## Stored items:
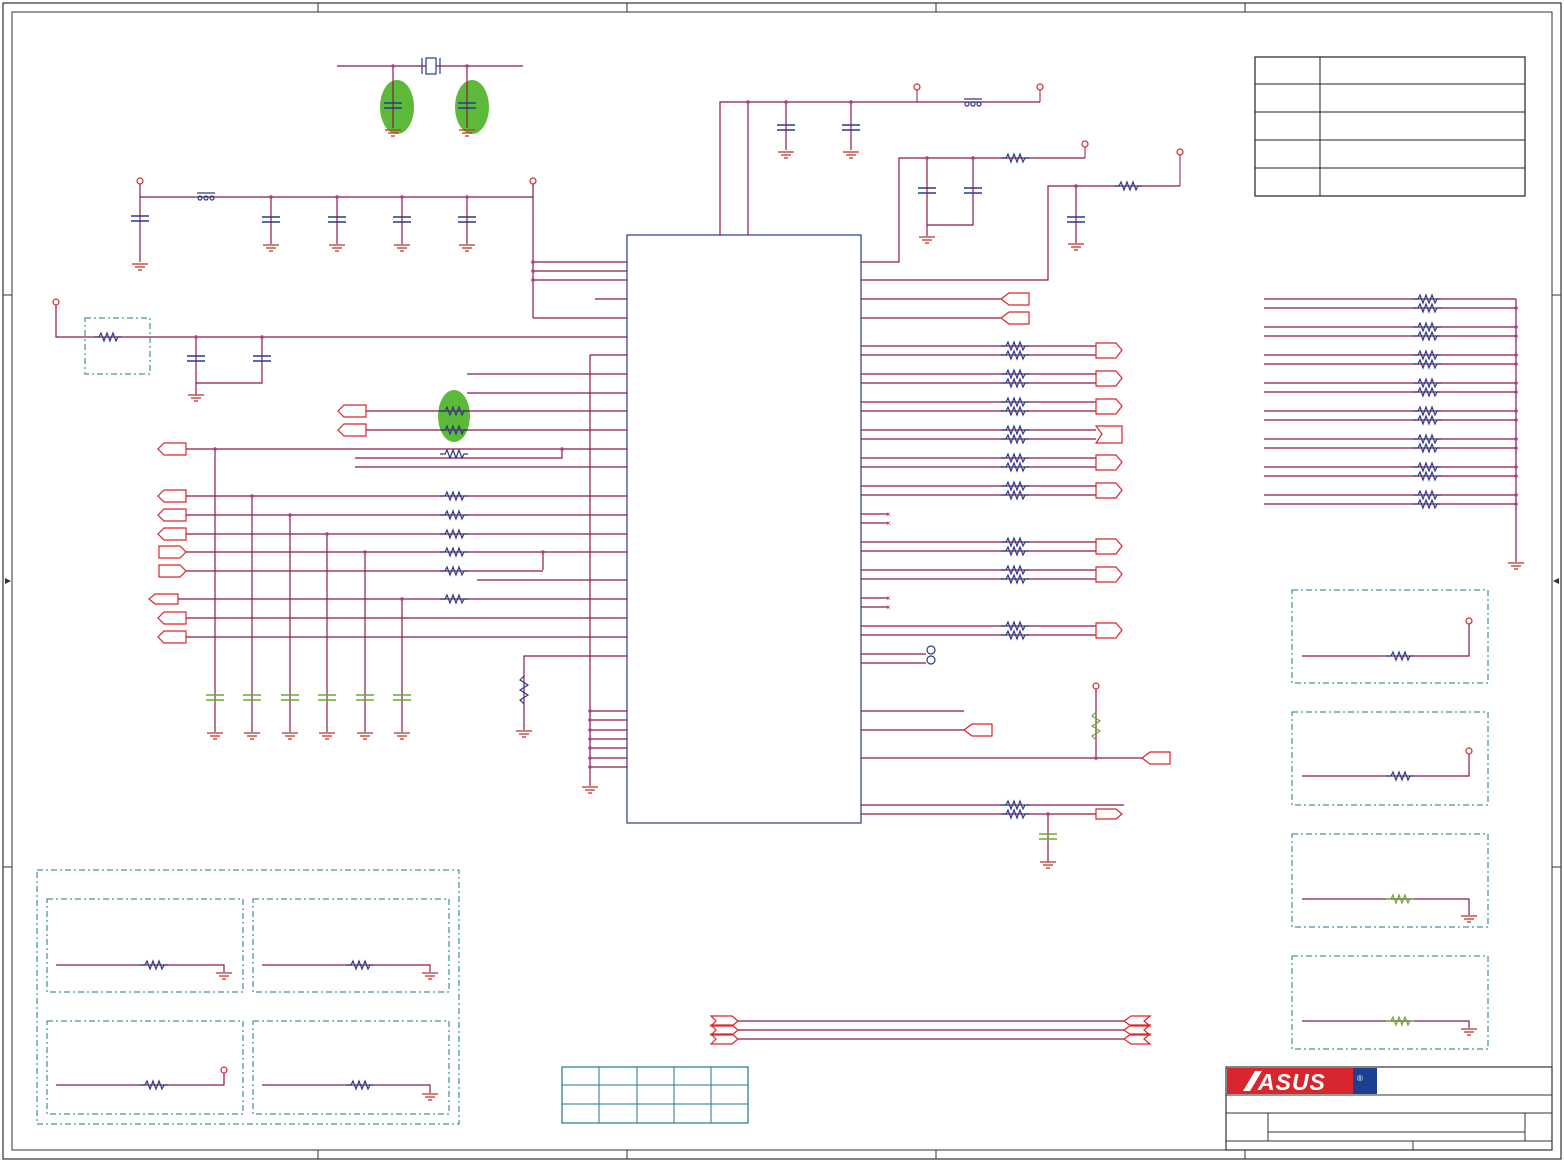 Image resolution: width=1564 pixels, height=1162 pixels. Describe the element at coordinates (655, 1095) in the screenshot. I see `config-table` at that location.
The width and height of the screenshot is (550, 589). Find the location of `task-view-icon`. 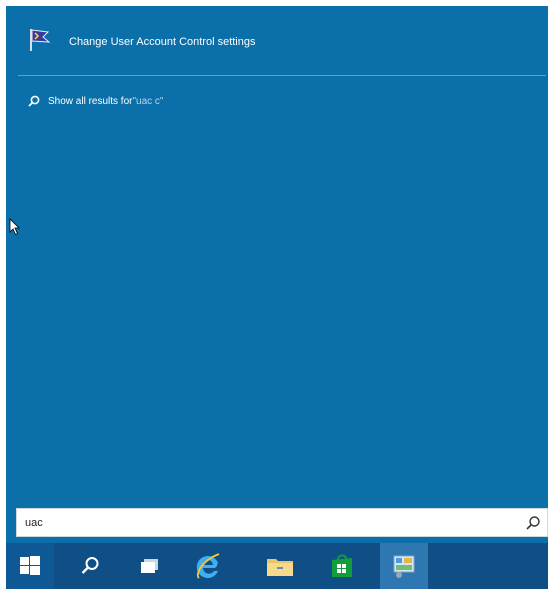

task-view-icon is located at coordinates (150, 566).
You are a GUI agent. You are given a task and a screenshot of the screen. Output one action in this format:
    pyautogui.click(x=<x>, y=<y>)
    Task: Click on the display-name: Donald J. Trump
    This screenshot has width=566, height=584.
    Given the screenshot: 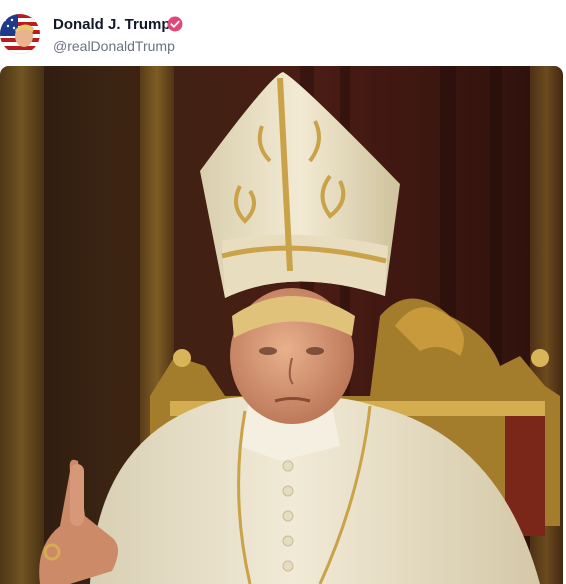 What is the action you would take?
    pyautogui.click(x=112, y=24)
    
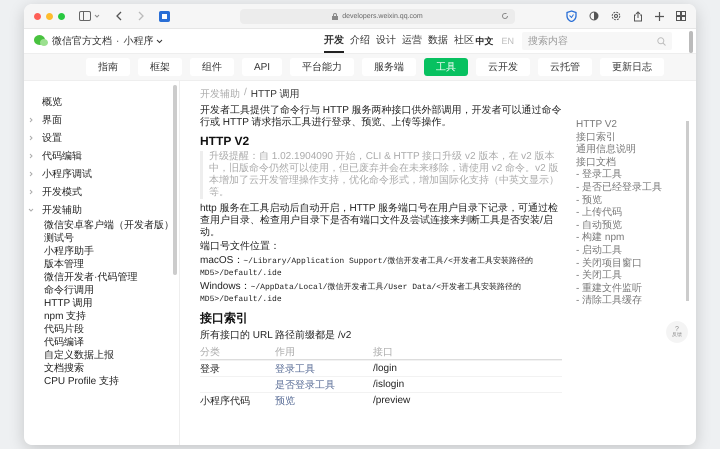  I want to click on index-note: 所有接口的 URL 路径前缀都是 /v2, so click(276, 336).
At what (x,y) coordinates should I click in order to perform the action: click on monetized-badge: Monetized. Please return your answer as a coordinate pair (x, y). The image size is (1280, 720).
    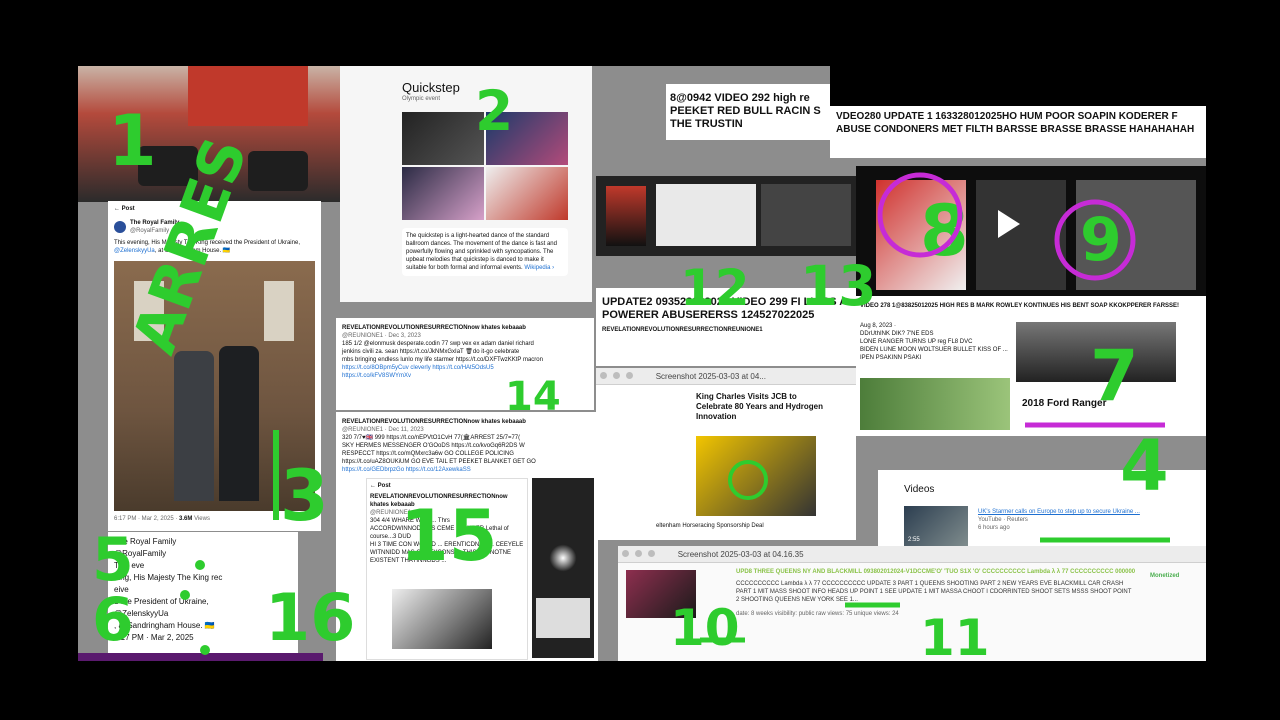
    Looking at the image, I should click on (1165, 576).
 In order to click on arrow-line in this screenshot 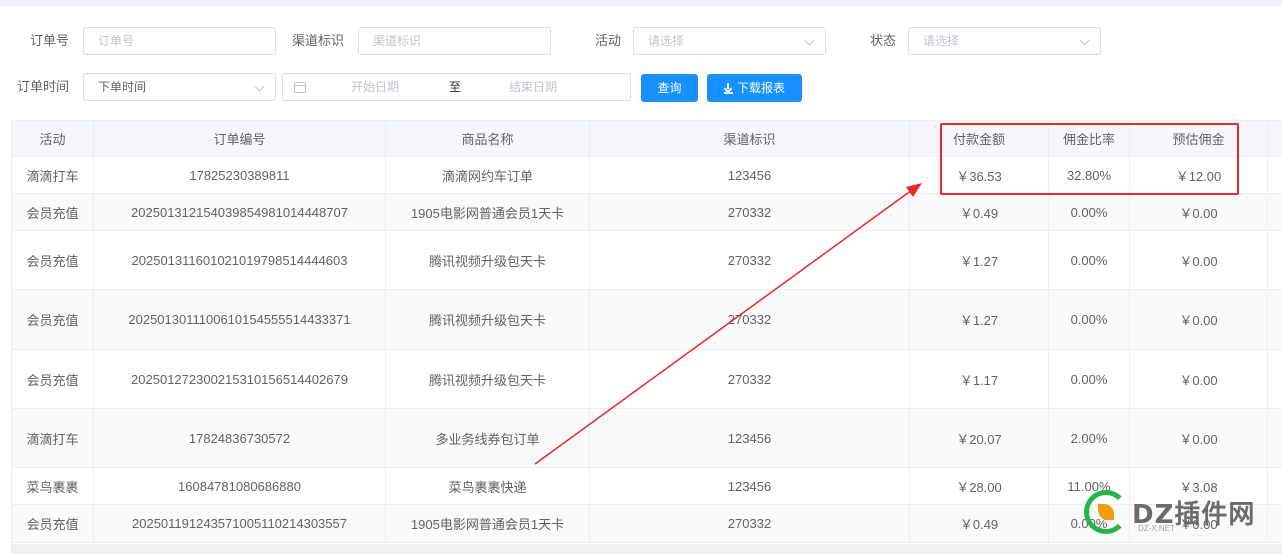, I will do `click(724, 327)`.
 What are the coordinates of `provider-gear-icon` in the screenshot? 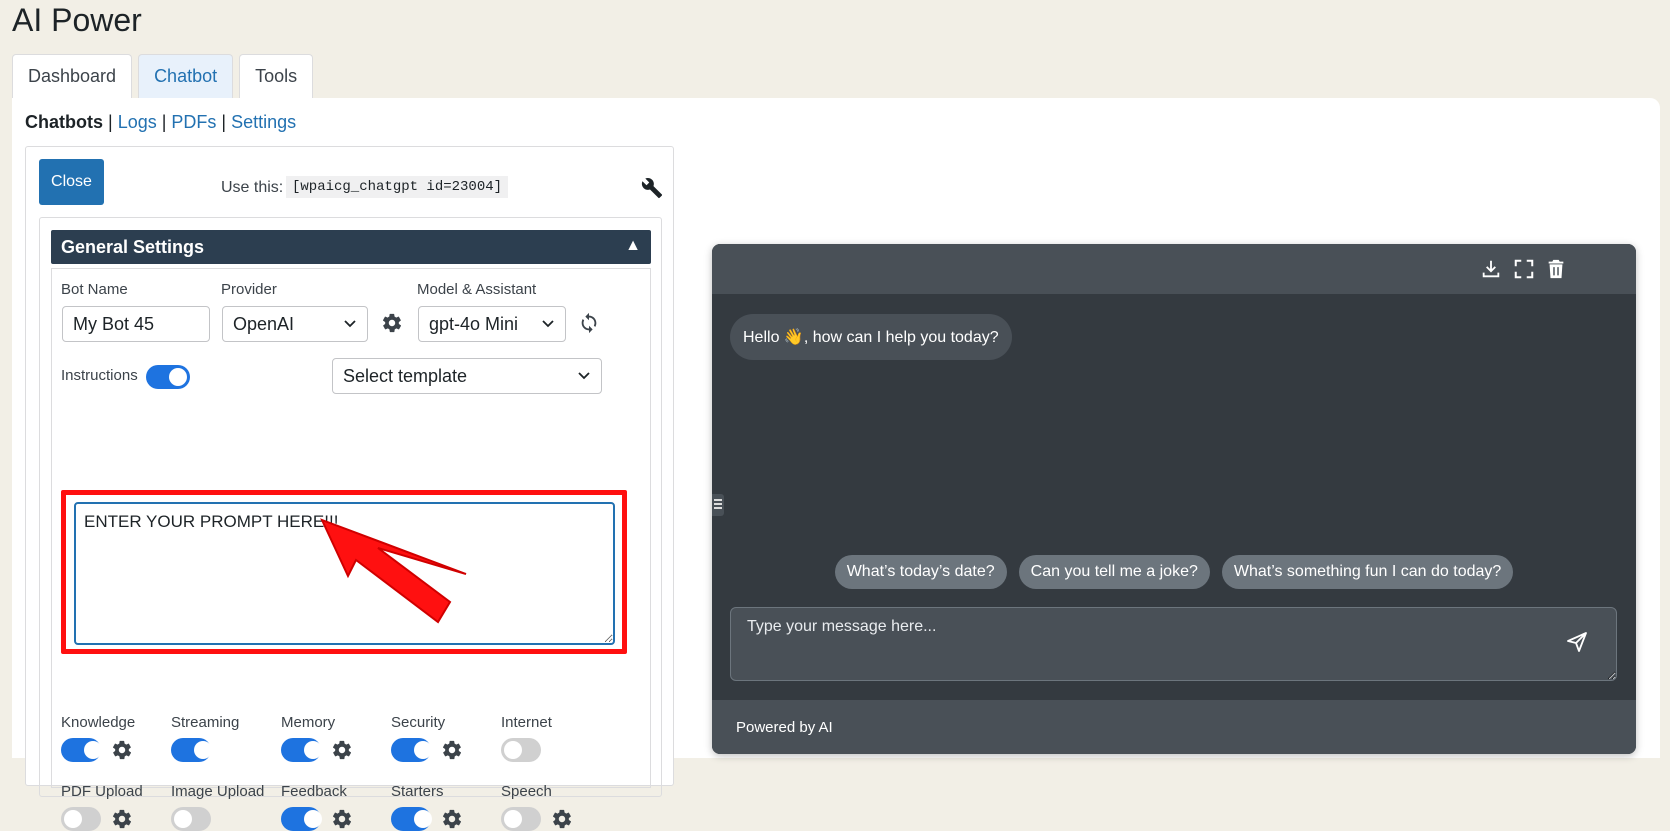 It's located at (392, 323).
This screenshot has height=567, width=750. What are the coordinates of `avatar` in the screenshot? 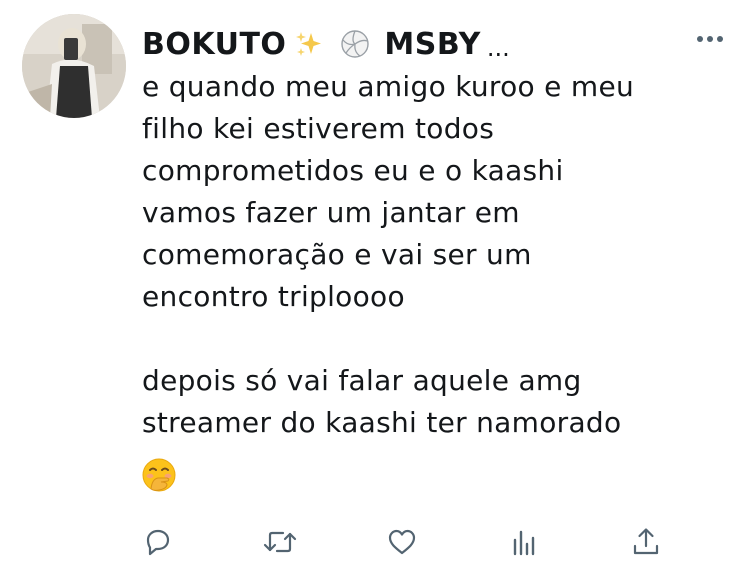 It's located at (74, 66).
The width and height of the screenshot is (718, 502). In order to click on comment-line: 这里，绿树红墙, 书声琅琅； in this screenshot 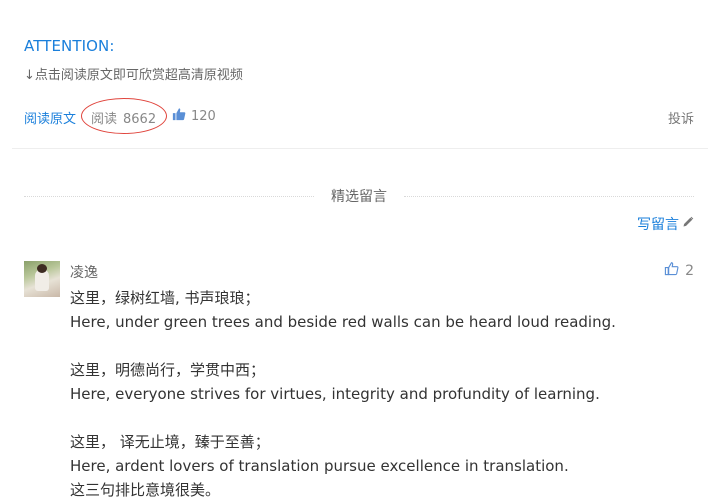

## Exercise objective:
Please state how many of the lines above contain the word "should", treating uppercase and lowercase as different, and reply with the number alone.

## Result of this exercise:
2